Bois-Guilbert is caught in his own trap of license and immorality. When he is attracted to Rebecca's beauty, he takes her captive and makes plans to defile her. When she resists his advances, he simply loves her more. His licentious plans, however, are exposed to the chief of the order of Knight Templars, who is furious at Bois- Guilbert's behavior. Rebecca is then accused of witchcraft and is to be put on trial. Bois-Guilbert is also tried and excused; his actions are blamed on Rebecca's having cast a spell on him.

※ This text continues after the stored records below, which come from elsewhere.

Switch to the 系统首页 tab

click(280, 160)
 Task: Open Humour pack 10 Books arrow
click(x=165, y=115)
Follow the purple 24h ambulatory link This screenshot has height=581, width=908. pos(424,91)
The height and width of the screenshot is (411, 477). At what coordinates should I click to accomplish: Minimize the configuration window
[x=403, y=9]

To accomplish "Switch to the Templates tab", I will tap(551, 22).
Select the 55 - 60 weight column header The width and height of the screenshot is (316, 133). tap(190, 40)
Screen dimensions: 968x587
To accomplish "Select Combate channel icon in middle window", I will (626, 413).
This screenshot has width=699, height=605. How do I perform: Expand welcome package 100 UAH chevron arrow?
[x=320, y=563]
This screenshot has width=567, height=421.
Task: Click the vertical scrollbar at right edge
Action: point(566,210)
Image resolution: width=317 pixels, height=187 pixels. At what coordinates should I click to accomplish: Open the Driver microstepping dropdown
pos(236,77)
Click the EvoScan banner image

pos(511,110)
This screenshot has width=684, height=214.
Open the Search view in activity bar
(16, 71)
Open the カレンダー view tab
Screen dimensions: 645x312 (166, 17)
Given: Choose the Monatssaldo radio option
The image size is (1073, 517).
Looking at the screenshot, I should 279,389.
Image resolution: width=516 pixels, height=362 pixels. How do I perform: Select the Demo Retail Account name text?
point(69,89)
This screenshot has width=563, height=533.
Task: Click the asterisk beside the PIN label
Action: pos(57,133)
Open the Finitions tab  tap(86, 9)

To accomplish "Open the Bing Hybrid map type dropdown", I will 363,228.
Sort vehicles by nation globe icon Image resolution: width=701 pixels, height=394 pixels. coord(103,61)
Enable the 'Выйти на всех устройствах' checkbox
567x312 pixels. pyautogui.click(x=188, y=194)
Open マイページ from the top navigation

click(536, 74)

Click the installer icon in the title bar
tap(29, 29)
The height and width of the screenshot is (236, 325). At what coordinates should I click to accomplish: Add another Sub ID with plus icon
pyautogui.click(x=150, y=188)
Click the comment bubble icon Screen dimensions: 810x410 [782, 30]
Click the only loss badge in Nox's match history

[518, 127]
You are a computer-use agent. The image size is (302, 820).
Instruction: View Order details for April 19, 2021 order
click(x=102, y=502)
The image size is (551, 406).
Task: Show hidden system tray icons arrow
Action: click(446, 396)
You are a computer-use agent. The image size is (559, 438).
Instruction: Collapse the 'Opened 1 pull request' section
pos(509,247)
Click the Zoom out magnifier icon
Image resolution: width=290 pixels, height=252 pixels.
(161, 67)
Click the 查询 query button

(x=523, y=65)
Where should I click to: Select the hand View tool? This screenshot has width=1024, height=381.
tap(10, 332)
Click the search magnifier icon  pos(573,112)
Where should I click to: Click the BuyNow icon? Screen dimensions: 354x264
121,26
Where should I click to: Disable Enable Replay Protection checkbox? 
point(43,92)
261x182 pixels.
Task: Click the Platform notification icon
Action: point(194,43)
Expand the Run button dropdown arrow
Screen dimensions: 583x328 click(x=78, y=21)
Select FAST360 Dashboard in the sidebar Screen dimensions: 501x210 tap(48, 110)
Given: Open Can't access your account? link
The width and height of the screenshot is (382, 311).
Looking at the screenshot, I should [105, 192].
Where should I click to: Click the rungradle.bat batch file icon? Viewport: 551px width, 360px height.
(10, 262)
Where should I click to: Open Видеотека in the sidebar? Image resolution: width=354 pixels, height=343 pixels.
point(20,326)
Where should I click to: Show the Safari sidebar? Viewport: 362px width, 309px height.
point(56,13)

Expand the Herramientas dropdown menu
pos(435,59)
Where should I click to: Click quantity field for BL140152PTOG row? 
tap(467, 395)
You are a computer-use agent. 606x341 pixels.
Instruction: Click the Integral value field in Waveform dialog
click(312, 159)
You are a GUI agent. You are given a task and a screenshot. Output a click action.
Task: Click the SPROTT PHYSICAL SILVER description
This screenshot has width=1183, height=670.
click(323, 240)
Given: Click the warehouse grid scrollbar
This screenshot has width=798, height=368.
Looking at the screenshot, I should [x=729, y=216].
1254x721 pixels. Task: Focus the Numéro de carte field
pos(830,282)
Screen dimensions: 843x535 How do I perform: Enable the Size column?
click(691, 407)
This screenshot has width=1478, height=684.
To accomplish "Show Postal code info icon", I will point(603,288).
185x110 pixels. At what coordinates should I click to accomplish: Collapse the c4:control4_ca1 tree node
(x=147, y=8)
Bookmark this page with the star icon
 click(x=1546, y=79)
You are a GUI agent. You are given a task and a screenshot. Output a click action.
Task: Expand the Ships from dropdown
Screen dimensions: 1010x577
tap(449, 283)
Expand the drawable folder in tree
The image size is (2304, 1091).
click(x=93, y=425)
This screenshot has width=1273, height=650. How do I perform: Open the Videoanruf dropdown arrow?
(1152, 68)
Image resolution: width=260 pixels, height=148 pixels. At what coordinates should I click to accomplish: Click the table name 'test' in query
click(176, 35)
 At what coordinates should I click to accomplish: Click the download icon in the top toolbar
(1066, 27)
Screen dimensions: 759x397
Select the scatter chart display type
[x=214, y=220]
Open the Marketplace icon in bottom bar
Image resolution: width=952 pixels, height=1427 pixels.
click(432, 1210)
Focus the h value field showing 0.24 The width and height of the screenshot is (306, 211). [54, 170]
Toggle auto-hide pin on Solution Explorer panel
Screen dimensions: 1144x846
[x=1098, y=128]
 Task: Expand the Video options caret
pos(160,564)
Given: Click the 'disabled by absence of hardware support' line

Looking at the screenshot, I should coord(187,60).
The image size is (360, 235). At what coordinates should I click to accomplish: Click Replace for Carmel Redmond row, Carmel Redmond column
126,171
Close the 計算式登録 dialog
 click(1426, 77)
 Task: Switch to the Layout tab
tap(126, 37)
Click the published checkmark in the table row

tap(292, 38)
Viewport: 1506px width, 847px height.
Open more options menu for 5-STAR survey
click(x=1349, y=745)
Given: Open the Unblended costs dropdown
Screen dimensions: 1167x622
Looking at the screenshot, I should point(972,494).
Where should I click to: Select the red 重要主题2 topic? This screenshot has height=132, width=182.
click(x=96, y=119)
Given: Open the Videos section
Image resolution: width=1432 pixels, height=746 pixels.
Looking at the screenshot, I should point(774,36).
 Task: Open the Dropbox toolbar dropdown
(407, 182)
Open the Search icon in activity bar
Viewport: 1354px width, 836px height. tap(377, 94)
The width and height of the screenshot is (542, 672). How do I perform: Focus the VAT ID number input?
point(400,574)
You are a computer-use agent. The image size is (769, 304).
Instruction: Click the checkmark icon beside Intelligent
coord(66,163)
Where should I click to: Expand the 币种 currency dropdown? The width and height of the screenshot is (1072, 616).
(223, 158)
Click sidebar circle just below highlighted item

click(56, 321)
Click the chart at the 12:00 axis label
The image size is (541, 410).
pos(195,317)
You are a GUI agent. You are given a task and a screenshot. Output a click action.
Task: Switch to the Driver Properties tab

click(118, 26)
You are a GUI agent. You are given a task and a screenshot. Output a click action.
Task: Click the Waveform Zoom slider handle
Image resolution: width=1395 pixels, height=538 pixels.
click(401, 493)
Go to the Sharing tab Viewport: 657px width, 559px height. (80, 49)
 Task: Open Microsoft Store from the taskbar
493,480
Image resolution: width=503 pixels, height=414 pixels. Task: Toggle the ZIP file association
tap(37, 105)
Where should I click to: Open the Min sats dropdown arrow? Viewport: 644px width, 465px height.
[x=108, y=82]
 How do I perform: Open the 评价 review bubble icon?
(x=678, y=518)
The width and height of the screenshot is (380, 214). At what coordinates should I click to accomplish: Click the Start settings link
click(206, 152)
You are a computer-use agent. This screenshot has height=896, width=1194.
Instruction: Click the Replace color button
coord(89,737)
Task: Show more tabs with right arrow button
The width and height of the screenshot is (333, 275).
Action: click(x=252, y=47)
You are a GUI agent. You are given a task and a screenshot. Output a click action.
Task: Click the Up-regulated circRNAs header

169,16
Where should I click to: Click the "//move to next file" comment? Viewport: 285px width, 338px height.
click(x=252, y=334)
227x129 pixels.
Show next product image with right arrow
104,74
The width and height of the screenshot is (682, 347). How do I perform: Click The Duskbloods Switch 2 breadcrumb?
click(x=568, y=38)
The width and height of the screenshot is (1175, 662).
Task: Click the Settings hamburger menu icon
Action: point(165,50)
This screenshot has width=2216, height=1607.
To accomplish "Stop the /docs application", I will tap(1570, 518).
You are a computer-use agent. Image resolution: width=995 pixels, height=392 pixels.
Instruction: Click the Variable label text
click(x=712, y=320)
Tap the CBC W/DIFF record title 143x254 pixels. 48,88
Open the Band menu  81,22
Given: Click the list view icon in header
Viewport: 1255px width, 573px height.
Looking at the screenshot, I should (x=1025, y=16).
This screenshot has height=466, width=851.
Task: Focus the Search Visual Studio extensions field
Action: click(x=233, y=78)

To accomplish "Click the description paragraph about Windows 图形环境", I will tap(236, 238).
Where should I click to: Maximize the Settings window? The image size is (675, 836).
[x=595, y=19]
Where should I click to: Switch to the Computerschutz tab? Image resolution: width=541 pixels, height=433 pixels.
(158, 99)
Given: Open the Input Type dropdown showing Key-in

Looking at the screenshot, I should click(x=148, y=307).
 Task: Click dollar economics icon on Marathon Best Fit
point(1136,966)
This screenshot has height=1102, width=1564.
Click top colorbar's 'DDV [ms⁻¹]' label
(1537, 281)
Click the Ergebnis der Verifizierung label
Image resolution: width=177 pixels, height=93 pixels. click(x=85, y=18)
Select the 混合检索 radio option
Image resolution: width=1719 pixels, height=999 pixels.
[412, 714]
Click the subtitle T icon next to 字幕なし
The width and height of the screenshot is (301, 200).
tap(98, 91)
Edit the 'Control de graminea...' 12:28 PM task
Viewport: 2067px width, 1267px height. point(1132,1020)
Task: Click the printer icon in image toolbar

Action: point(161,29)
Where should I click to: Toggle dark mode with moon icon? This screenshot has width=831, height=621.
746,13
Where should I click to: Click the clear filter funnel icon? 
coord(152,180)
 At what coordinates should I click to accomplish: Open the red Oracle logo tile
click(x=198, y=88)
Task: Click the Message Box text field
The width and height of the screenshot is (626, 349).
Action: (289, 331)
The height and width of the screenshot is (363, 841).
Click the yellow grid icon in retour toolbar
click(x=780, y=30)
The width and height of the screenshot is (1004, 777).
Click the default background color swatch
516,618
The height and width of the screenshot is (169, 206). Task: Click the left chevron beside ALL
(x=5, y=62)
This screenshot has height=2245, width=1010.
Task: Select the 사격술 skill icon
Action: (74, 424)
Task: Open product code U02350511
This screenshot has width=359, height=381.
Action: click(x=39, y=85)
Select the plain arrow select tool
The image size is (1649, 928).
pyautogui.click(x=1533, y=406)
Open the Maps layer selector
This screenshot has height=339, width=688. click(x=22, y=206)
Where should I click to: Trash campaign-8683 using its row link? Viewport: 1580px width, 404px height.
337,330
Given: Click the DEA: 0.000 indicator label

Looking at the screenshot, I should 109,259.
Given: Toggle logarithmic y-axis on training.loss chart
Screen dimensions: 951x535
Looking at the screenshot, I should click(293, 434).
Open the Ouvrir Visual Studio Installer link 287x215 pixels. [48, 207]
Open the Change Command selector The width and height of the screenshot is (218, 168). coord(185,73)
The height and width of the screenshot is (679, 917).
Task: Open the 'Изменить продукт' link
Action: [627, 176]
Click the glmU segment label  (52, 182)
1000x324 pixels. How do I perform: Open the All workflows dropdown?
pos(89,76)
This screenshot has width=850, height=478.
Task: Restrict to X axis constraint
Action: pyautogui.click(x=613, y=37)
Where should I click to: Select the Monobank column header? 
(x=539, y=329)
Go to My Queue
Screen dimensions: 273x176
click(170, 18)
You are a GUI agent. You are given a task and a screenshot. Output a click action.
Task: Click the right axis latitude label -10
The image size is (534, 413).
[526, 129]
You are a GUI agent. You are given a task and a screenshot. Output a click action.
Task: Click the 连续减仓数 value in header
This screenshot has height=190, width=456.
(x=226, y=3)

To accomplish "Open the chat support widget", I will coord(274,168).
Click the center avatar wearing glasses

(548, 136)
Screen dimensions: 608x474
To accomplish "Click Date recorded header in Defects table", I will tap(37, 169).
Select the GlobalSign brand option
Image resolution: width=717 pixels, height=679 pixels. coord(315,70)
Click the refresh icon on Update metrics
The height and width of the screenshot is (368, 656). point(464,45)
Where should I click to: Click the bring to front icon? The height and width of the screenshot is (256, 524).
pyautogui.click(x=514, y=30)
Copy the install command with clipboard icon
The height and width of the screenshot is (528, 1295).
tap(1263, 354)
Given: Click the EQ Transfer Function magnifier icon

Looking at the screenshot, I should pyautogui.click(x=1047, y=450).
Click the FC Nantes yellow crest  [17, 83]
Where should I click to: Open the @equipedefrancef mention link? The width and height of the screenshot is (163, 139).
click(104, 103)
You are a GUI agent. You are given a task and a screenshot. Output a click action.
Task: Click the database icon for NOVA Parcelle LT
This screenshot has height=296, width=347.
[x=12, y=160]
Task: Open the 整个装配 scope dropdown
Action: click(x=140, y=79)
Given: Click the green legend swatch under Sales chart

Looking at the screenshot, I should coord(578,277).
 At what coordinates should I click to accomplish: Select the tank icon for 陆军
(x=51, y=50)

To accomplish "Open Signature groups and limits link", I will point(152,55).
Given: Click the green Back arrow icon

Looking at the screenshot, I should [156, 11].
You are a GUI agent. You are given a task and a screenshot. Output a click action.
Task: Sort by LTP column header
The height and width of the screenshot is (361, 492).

In the end, Bois-Guilbert fights with Ivanhoe in a duel for Rebecca's life. He fights bravely, but is killed by Ivanhoe; as a result, he is spared the disgrace of being removed from the Knight Templars and the agony of condemning the girl he loves. Though he has spent much of the novel being a villain, in the end he regains some of his nobility through his bravery and his protection of Rebecca.
Maurice De Bracy
Perhaps the least evil of the Norman knights in the novel, De Bracy is brave in combat and honorable in his conduct toward Rowena. In sharp contrast to Bois-Guilbert's treatment of Rebecca, De Bracy offers marriage to Rowena and treats her with great respect. Even when defeated, he reveals his dignity and practical nature. Knowing that Richard is going to triumph and accepting that he will never win Rowena's love, De Bracy escapes hastily to France.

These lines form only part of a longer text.